Data shown: Begin

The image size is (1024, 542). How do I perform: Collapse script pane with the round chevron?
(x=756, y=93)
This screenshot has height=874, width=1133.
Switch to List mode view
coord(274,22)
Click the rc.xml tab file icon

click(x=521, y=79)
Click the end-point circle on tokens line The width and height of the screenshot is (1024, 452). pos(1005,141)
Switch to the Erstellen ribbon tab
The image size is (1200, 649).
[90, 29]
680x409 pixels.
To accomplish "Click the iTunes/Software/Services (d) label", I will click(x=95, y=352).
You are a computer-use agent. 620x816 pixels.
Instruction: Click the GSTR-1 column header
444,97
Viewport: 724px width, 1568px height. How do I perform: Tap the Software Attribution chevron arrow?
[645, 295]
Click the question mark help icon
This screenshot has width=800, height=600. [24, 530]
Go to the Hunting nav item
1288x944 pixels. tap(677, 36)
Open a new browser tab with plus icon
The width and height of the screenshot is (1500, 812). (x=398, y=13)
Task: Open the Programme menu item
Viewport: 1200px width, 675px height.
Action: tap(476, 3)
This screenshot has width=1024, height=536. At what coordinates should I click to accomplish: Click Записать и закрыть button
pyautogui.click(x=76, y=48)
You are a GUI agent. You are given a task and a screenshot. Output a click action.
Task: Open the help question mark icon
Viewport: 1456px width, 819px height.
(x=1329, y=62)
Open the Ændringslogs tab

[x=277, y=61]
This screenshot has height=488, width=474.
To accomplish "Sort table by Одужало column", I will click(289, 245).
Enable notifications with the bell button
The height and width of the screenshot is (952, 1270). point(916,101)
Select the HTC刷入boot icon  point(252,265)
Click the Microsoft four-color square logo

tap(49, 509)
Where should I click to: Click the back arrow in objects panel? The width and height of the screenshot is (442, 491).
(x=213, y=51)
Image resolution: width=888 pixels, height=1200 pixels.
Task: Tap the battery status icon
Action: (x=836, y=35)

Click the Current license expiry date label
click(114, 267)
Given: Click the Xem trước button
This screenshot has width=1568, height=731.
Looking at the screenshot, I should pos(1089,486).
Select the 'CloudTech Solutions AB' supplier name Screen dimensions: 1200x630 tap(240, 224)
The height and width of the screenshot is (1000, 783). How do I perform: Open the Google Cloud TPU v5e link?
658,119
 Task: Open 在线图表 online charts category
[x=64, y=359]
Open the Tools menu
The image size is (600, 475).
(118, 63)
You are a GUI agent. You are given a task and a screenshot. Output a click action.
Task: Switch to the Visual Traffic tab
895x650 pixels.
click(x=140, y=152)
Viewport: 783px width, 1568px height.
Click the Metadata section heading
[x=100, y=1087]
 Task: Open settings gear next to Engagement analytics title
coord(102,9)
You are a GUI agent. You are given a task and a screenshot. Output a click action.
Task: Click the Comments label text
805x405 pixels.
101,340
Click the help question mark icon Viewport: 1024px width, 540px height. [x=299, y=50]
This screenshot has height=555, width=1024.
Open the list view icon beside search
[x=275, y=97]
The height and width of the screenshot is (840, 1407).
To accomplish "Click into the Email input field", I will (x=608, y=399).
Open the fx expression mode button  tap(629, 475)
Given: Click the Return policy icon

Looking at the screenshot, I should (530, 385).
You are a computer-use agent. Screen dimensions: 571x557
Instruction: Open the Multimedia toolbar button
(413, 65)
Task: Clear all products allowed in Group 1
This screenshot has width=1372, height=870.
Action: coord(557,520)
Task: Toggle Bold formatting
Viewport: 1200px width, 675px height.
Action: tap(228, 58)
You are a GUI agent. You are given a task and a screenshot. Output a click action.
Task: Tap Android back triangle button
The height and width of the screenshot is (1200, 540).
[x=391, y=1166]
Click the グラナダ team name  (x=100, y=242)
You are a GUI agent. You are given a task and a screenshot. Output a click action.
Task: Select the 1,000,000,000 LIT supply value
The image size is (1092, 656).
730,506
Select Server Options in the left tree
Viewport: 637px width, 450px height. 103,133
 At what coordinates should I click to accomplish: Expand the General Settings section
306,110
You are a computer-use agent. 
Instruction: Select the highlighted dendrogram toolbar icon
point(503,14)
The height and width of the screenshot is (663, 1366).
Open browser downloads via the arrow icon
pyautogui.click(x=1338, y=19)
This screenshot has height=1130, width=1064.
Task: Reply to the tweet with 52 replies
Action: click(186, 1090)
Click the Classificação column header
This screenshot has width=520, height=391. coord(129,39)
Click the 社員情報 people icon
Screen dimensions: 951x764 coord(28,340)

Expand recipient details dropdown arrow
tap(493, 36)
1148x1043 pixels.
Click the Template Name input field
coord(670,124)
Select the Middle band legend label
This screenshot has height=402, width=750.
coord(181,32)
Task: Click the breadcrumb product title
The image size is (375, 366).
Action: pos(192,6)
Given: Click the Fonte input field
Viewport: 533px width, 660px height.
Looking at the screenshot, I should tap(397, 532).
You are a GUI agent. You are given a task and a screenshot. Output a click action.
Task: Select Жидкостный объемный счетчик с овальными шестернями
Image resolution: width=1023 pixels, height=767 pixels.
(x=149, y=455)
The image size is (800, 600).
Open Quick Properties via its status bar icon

Data shown: End

▸ Your objective
A precise copy of all the records is needed.

▸ Expected answer
The image size is (1024, 542). How do I perform: Collapse script pane with the round chevron?
(x=756, y=93)
This screenshot has height=874, width=1133.
Switch to List mode view
coord(274,22)
Click the rc.xml tab file icon

click(x=521, y=79)
Click the end-point circle on tokens line The width and height of the screenshot is (1024, 452). pos(1005,141)
Switch to the Erstellen ribbon tab
The image size is (1200, 649).
[90, 29]
680x409 pixels.
To accomplish "Click the iTunes/Software/Services (d) label", I will click(x=95, y=352).
You are a computer-use agent. 620x816 pixels.
Instruction: Click the GSTR-1 column header
444,97
Viewport: 724px width, 1568px height. How do I perform: Tap the Software Attribution chevron arrow?
[645, 295]
Click the question mark help icon
This screenshot has width=800, height=600. [24, 530]
Go to the Hunting nav item
1288x944 pixels. tap(677, 36)
Open a new browser tab with plus icon
The width and height of the screenshot is (1500, 812). (x=398, y=13)
Task: Open the Programme menu item
Viewport: 1200px width, 675px height.
Action: tap(476, 3)
This screenshot has width=1024, height=536. At what coordinates should I click to accomplish: Click Записать и закрыть button
pyautogui.click(x=76, y=48)
You are a GUI agent. You are given a task and a screenshot. Output a click action.
Task: Open the help question mark icon
Viewport: 1456px width, 819px height.
(x=1329, y=62)
Open the Ændringslogs tab

[x=277, y=61]
This screenshot has height=488, width=474.
To accomplish "Sort table by Одужало column", I will click(289, 245).
Enable notifications with the bell button
The height and width of the screenshot is (952, 1270). point(916,101)
Select the HTC刷入boot icon  point(252,265)
Click the Microsoft four-color square logo

tap(49, 509)
Where should I click to: Click the back arrow in objects panel? The width and height of the screenshot is (442, 491).
(x=213, y=51)
Image resolution: width=888 pixels, height=1200 pixels.
Task: Tap the battery status icon
Action: (x=836, y=35)

Click the Current license expiry date label
click(114, 267)
Given: Click the Xem trước button
This screenshot has width=1568, height=731.
Looking at the screenshot, I should pos(1089,486).
Select the 'CloudTech Solutions AB' supplier name Screen dimensions: 1200x630 tap(240, 224)
The height and width of the screenshot is (1000, 783). How do I perform: Open the Google Cloud TPU v5e link?
658,119
 Task: Open 在线图表 online charts category
[x=64, y=359]
Open the Tools menu
The image size is (600, 475).
(118, 63)
You are a GUI agent. You are given a task and a screenshot. Output a click action.
Task: Switch to the Visual Traffic tab
895x650 pixels.
click(x=140, y=152)
Viewport: 783px width, 1568px height.
Click the Metadata section heading
[x=100, y=1087]
 Task: Open settings gear next to Engagement analytics title
coord(102,9)
You are a GUI agent. You are given a task and a screenshot. Output a click action.
Task: Click the Comments label text
805x405 pixels.
101,340
Click the help question mark icon Viewport: 1024px width, 540px height. [x=299, y=50]
This screenshot has height=555, width=1024.
Open the list view icon beside search
[x=275, y=97]
The height and width of the screenshot is (840, 1407).
To accomplish "Click into the Email input field", I will (x=608, y=399).
Open the fx expression mode button  tap(629, 475)
Given: Click the Return policy icon

Looking at the screenshot, I should (530, 385).
You are a computer-use agent. Screen dimensions: 571x557
Instruction: Open the Multimedia toolbar button
(413, 65)
Task: Clear all products allowed in Group 1
This screenshot has width=1372, height=870.
Action: coord(557,520)
Task: Toggle Bold formatting
Viewport: 1200px width, 675px height.
Action: tap(228, 58)
You are a GUI agent. You are given a task and a screenshot. Output a click action.
Task: Tap Android back triangle button
The height and width of the screenshot is (1200, 540).
[x=391, y=1166]
Click the グラナダ team name  (x=100, y=242)
You are a GUI agent. You are given a task and a screenshot. Output a click action.
Task: Select the 1,000,000,000 LIT supply value
The image size is (1092, 656).
730,506
Select Server Options in the left tree
Viewport: 637px width, 450px height. 103,133
 At what coordinates should I click to accomplish: Expand the General Settings section
306,110
You are a computer-use agent. 
Instruction: Select the highlighted dendrogram toolbar icon
point(503,14)
The height and width of the screenshot is (663, 1366).
Open browser downloads via the arrow icon
pyautogui.click(x=1338, y=19)
This screenshot has height=1130, width=1064.
Task: Reply to the tweet with 52 replies
Action: click(186, 1090)
Click the Classificação column header
This screenshot has width=520, height=391. coord(129,39)
Click the 社員情報 people icon
Screen dimensions: 951x764 coord(28,340)

Expand recipient details dropdown arrow
tap(493, 36)
1148x1043 pixels.
Click the Template Name input field
coord(670,124)
Select the Middle band legend label
This screenshot has height=402, width=750.
coord(181,32)
Task: Click the breadcrumb product title
The image size is (375, 366).
Action: pos(192,6)
Given: Click the Fonte input field
Viewport: 533px width, 660px height.
Looking at the screenshot, I should tap(397, 532).
You are a GUI agent. You are given a task and a screenshot. Output a click action.
Task: Select Жидкостный объемный счетчик с овальными шестернями
Image resolution: width=1023 pixels, height=767 pixels.
(x=149, y=455)
The image size is (800, 600).
Open Quick Properties via its status bar icon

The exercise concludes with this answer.